EXERCISE DESCRIPTION
Return the complete listing exactly as it reads, with each picture removed.

SOURCE RECORDS
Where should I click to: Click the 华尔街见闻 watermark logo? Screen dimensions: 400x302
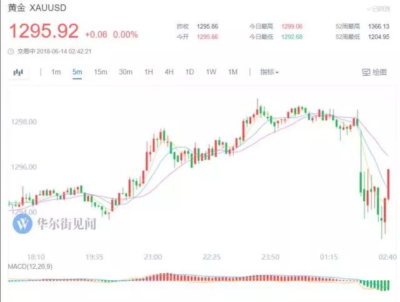point(23,224)
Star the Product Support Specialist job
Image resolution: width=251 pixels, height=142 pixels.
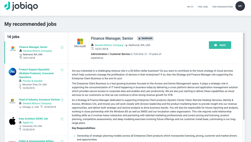tap(62, 70)
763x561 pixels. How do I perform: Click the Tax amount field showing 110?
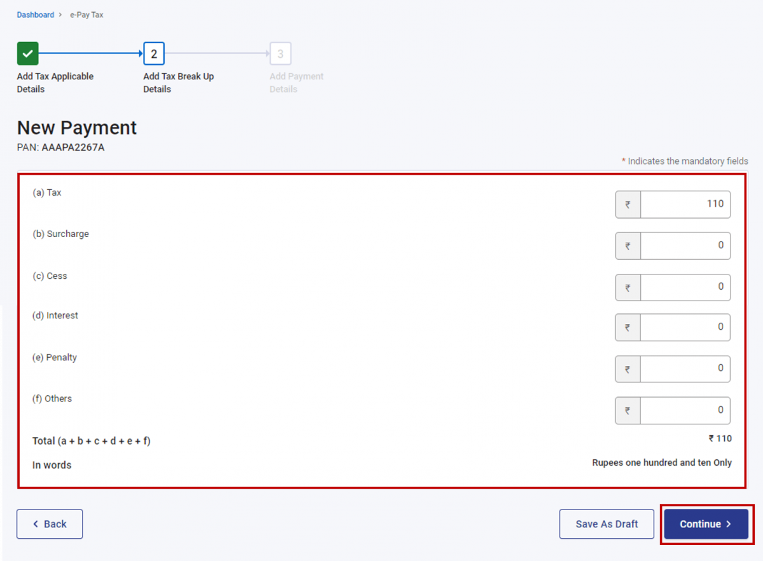click(685, 204)
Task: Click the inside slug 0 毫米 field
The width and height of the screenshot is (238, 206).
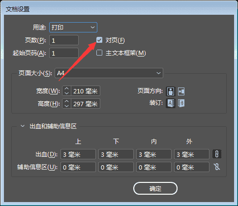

SOLUTION FOR THIS EXERCISE
Where should I click to: Click the 华尔街见闻 watermark logo? Screen dimensions: 400x302
point(23,224)
Star the Product Support Specialist job
Image resolution: width=251 pixels, height=142 pixels.
tap(62, 70)
763x561 pixels. How do I perform: Click the Tax amount field showing 110?
click(685, 204)
Task: Click the inside slug 0 毫米 field
The width and height of the screenshot is (238, 206).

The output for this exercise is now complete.